Près de deux cents salariés de Pantin, de Montigny-le-Bretonneux dans les Yve­lines et même de Reims dans la Marne ont manifesté, hier matin, rue Firmin, dans le XVe arrondissement à Paris. Et scandé des slo­gans hostiles sous les fenêtres de leur direction, la société Téléperformance, sous-traitant pour le service clientèle de France Télécom et Orange principalement « Après être rachetés, on est licenciés », déplore un leader syndical de la CFTC, un micro à la main. En cause : l'an­nonce par la direction de la fermeture des sites de Pantin et de Montigny-le-Bretonneux, la suppression de 157 postes dans l'encadrement et le reclassement tle 318 autres employés franciliens du groupe à Villeneuve-d'Ascq dans le Nord et à Orléans dans le Loiret.

PARIS, XVe, RUE FIRMIN-GILLOT, HIER MATIN.

Les salariés de Téléperformance sont allés manifester devant le siège de leur société. (LP/M -P B )

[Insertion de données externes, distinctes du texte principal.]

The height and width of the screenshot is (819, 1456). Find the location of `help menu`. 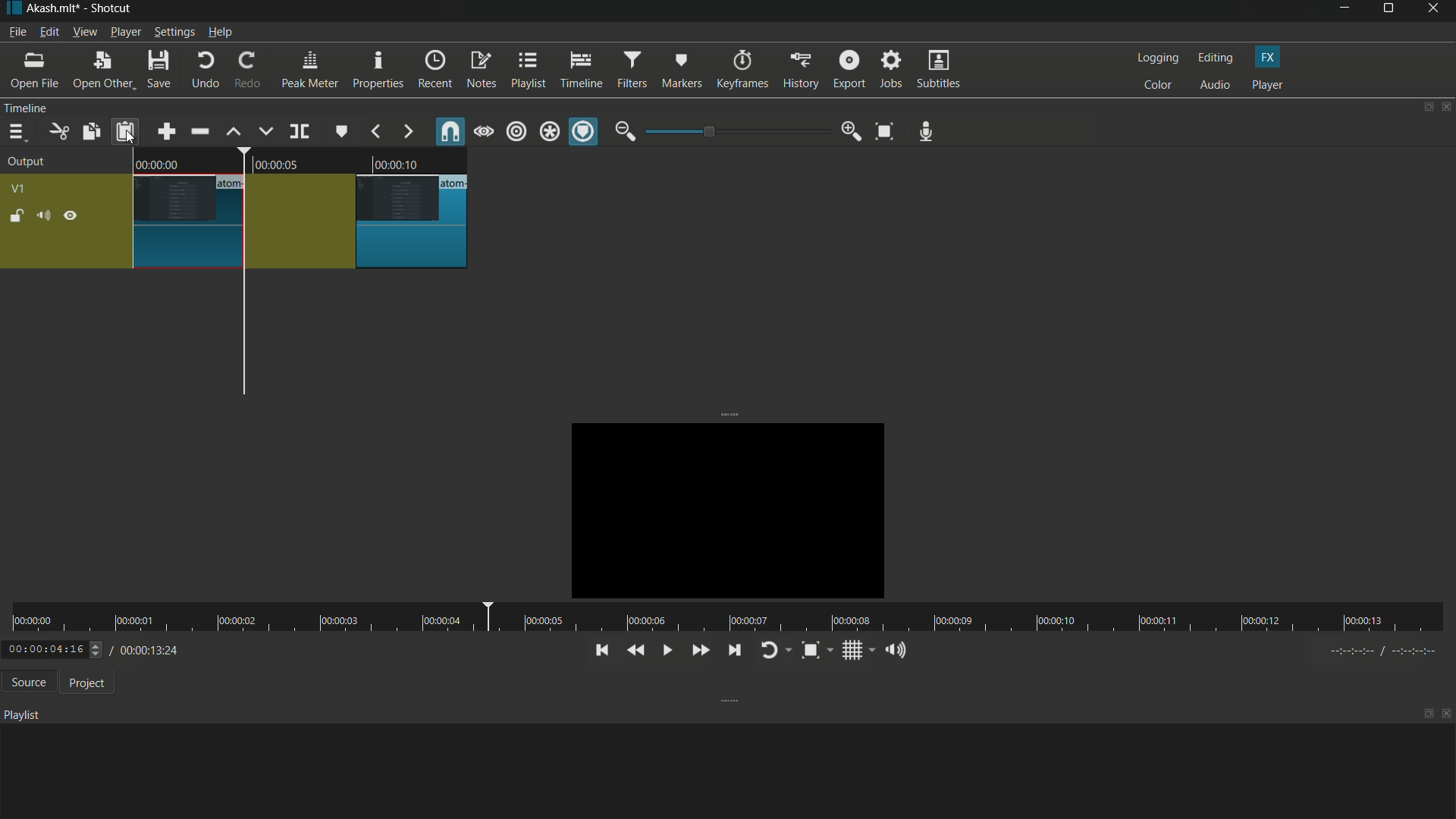

help menu is located at coordinates (222, 32).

« Un plan social déguisé »

Ce débrayage voté par l'ensemble des syndi­cats du groupe était organisé au moment où se tenait un comité d'entreprise avec à l'ordre du jour la restructuration de la société. Celle-ci a doublé ses effectifs en cinq ans dans toute la France, passant de 4 000 à 8 000 salariés, mais a réduit sur la même période ses employés en région parisienne, les faisant passer de 2 300 à 900 salariés. « Nous refusons la fermeture du site de Pantin et encore davantage les reclasse­ments proposés dans le Nord qui ne sont qu'un plan social déguisé », explique Eric Duffaut, dé­légué de SUD, salarié à Pantin.

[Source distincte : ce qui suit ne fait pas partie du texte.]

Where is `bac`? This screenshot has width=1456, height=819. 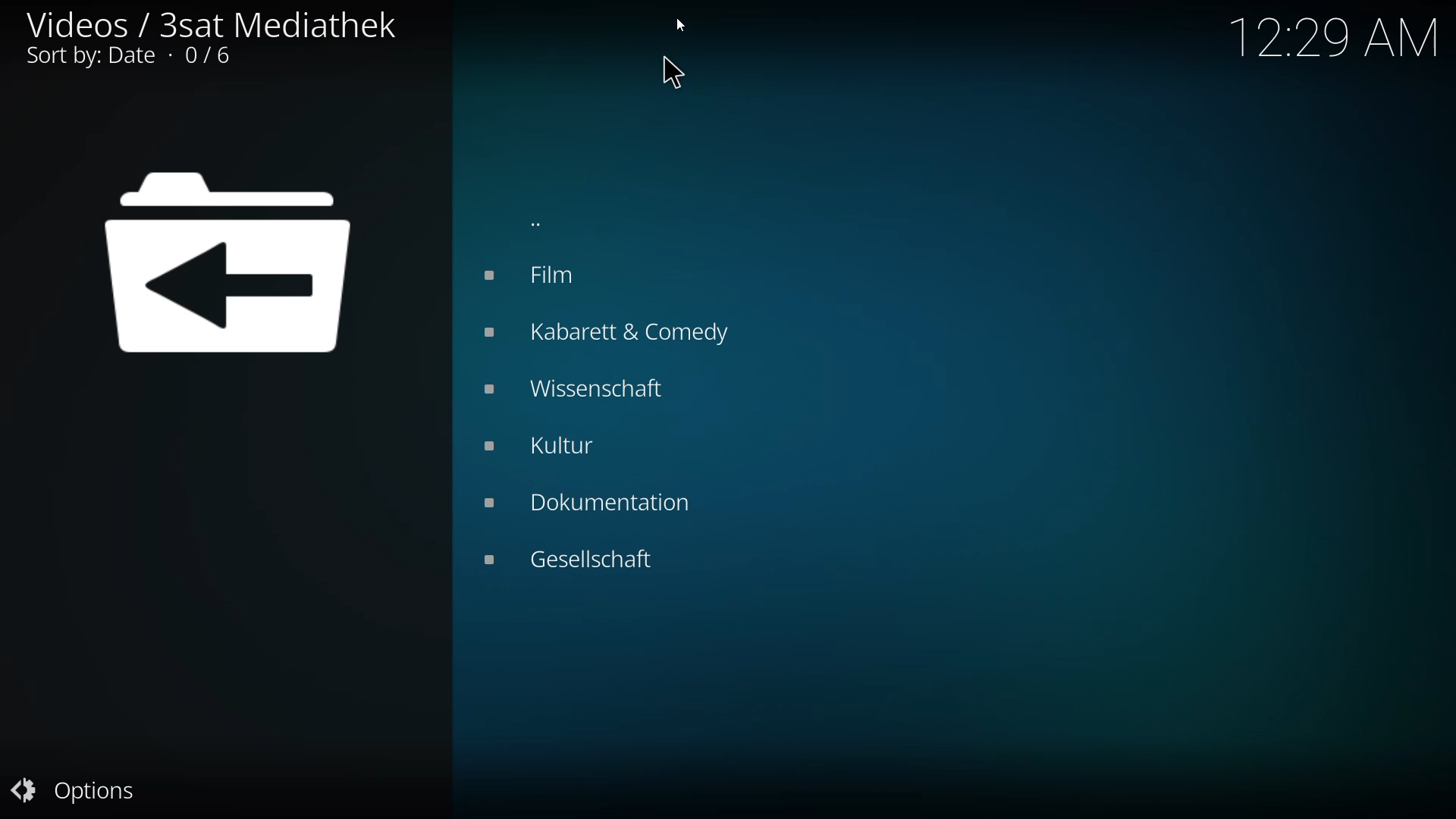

Sur les portes vitrées de l'entrée du groupe, le syndicat SUD a placardé des pancartes qui ca­ricaturent la direction. « Guyot patron voyou! » s'égosille un délégué. « Nous ne sommes pas des salariés jetables et déployables à merci », s'insurge une opératrice CFTC qui gère les ap­pels commerciaux. Elle gagne 1 200 € net par mois. « Stop au reclassement ! J'ai des collè­gues qui en cinq ans ont commencé à Mon­treuil, ont été transféré à Pantin pour finir àGuyancourt dans les Yvelines. Quant à moi, j'effectue tous les jours trois heures de trajet pour aller travailler », explique Sonia Porot, dé­légué CGT à Montigny.

C'est en partie ces situations qui poussent la direction à délocaliser en province et ailleurs. « Le bassin d'emploi est meilleur. Il y a davan­tage de candidats. Les salariés vivent près de leur lieu de travail. Les coûts des bureaux sont moins élevés. Du coup, on investit davantage dans les outils de travail », explique Jean-Fran­çois Guyot « Nos clients travaillent désormais exclusivement avec des prestataires en région », précise encore le patron de Téléperformance qui envisage également de s'installer au Maroc.